(Records supplied Opens)
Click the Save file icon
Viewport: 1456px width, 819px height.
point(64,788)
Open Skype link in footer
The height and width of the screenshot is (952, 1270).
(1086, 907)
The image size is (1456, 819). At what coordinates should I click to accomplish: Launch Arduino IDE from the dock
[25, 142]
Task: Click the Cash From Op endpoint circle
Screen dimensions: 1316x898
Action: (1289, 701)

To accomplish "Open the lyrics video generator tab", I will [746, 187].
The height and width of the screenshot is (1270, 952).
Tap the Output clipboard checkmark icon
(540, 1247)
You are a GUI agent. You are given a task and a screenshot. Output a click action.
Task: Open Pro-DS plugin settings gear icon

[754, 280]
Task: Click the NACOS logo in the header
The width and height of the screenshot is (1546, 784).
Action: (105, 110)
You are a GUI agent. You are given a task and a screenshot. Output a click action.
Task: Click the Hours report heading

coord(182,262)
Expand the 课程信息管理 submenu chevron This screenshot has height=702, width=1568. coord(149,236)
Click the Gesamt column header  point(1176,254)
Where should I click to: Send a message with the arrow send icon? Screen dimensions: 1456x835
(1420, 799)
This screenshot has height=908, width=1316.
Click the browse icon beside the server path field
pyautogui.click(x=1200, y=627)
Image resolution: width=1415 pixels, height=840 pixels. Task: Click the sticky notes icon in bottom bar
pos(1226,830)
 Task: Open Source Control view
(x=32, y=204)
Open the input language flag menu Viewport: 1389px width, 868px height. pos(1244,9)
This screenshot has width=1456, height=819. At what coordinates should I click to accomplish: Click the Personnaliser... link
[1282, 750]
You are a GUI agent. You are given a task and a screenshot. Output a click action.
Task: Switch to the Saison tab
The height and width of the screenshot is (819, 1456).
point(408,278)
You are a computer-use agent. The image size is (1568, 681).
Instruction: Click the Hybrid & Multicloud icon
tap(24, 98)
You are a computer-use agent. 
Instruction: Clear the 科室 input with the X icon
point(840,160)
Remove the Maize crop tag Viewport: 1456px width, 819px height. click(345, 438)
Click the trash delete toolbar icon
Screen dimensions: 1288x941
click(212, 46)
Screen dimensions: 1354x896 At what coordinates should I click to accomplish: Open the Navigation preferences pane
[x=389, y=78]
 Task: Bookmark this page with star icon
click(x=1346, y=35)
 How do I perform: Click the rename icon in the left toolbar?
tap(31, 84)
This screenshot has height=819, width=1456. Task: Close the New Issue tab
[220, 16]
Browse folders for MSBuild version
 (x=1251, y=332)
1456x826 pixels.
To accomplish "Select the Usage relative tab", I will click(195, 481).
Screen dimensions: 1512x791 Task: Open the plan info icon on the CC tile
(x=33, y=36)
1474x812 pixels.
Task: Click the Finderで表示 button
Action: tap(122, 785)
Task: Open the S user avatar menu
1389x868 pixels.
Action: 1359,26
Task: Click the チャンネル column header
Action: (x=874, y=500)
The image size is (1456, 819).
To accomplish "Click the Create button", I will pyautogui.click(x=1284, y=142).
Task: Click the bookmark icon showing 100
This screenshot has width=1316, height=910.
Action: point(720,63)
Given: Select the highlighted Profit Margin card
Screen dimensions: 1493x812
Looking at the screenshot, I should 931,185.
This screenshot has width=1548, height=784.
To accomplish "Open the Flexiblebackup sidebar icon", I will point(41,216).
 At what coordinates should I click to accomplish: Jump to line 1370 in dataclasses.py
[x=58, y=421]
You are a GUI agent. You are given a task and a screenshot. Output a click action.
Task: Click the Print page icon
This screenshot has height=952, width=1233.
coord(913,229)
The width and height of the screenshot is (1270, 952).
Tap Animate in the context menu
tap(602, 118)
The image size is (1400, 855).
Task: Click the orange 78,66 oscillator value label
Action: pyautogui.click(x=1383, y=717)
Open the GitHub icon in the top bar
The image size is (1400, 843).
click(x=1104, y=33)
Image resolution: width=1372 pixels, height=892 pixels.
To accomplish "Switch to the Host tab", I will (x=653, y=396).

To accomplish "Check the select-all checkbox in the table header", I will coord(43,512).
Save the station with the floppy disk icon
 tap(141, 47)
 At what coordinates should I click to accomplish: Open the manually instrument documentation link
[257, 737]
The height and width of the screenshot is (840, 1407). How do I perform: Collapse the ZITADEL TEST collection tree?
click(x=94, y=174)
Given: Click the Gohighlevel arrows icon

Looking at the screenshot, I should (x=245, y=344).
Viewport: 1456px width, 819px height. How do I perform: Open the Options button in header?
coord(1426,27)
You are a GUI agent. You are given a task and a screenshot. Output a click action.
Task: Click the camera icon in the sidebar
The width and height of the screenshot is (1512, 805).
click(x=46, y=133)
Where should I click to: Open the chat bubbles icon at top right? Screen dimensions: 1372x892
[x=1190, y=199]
(Records supplied Closes)
● Exercise: Would you print exactly, and only, the lines of the data above from the line with "Task: Click the bookmark icon showing 100" through the line with "The width and height of the screenshot is (1270, 952).", inclusive?

● Your solution:
Task: Click the bookmark icon showing 100
This screenshot has width=1316, height=910.
Action: point(720,63)
Given: Select the highlighted Profit Margin card
Screen dimensions: 1493x812
Looking at the screenshot, I should 931,185.
This screenshot has width=1548, height=784.
To accomplish "Open the Flexiblebackup sidebar icon", I will point(41,216).
 At what coordinates should I click to accomplish: Jump to line 1370 in dataclasses.py
[x=58, y=421]
You are a GUI agent. You are given a task and a screenshot. Output a click action.
Task: Click the Print page icon
This screenshot has height=952, width=1233.
coord(913,229)
The width and height of the screenshot is (1270, 952).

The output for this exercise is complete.